Document segment -

2014-10-07 Thread Robert Haas
On Tue, Oct 7, 2014 at 6:44 AM, Thom Brown t...@linux.com wrote:
 It appears that I'm not the only person who finds it somewhat
 unintuitive for overlapping RLS policies to be permissive rather than
 restrictive (OR vs AND) (at least 3 others seem to expect AND
 behaviour), although I understand the reasoning behind
 it.  And I've since discovered that the same feature in another
 database system uses the latter rather than the former.

 I posted a brain coredump of my thoughts on the matter on Depesz's
 blog 
 (http://www.depesz.com/2014/10/02/waiting-for-9-5-row-level-security-policies-rls/#comment-187800)
 and I was wondering if there's a future in allowing both systems.  The
 syntax is less important than the functionality, where restrictive
 policies would be AND'd, permissive policies would (like they
 currently do) be OR'd, and a combination would involve all restrictive
 plus at least one permissive (i.e. restr1 AND restr2 AND (perm3 OR
 perm4)).

Challenges -
(1) Output the passage from the post on row-level security policies that begins at the words "2014-10-07 Thread Robert" and ends after the words "than the former.", copied exactly.
(2) Answer these questions from the post on row-level security policies:
(a) How many others seem to expect AND behavior?
(b) Whose blog did the writer post thoughts on?
(c) What would a combination of the two kinds of policies involve?
(3) For each statement, say yes or no to whether it agrees with the post on row-level security policies, and quote the words that decide it:
(a) Overlapping policies are currently combined with AND.
(b) The writer considers the syntax more important than the functionality.
(c) Another database system makes overlapping policies restrictive.

Information supplied -
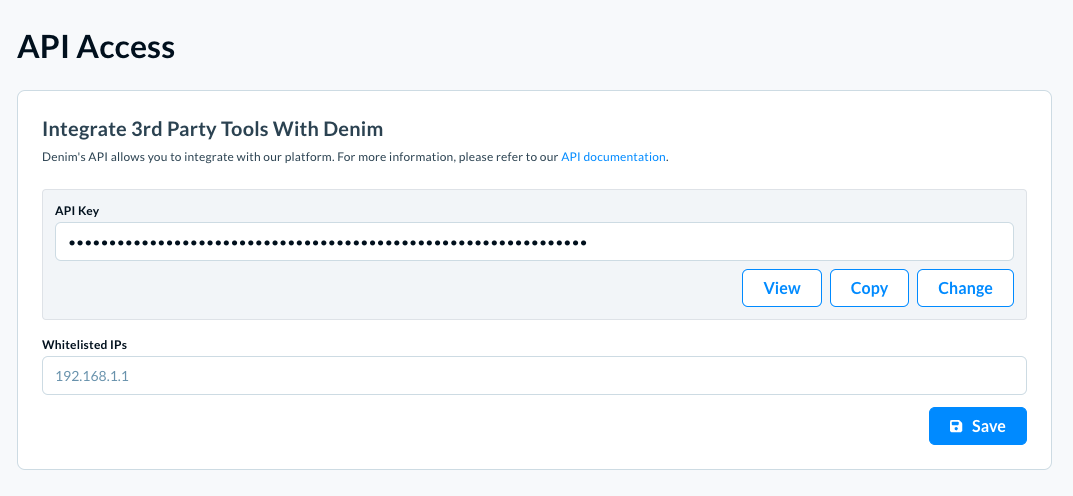The height and width of the screenshot is (496, 1073).
Task: Focus the masked API Key field
Action: [x=534, y=242]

Outputs for the tasks -
(1)
2014-10-07 Thread Robert Haas
On Tue, Oct 7, 2014 at 6:44 AM, Thom Brown t...@linux.com wrote:
 It appears that I'm not the only person who finds it somewhat
 unintuitive for overlapping RLS policies to be permissive rather than
 restrictive (OR vs AND) (at least 3 others seem to expect AND
 behaviour), although I understand the reasoning behind
 it.  And I've since discovered that the same feature in another
 database system uses the latter rather than the former.

(2)
(a) At least 3 others.
(b) Depesz's blog.
(c) All restrictive policies plus at least one permissive policy.

(3)
(a) No: "permissive policies would (like they currently do) be OR'd"
(b) No: "The syntax is less important than the functionality"
(c) Yes: "the same feature in another database system uses the latter rather than the former"